Collected data
---+---

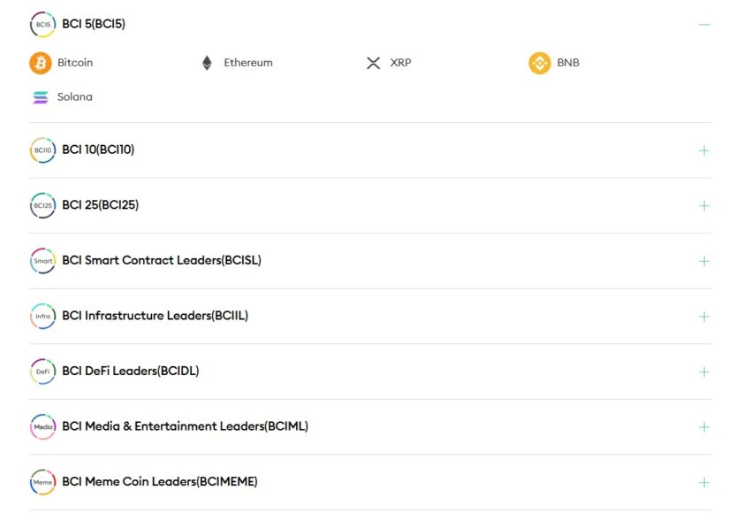Image resolution: width=751 pixels, height=513 pixels.
Task: Click the Bitcoin icon
Action: [x=39, y=63]
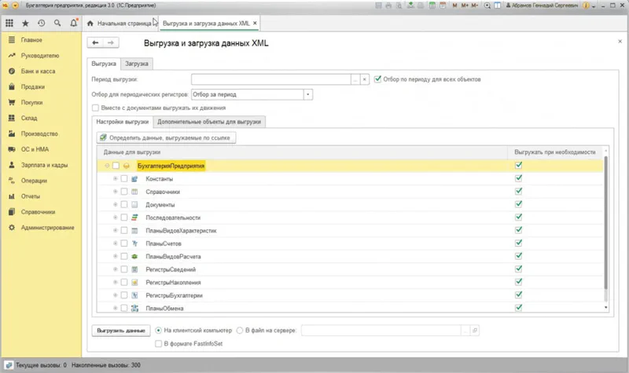Open notifications bell icon

pyautogui.click(x=72, y=23)
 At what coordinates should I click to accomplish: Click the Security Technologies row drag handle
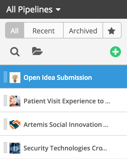pyautogui.click(x=5, y=148)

---+---

## Your task
Return verbatim every line from the one holding "At what coordinates" to the end of the records above. Do not copy the pictures.

## The completed task
 At what coordinates should I click to accomplish: Click the Security Technologies row drag handle
pyautogui.click(x=5, y=148)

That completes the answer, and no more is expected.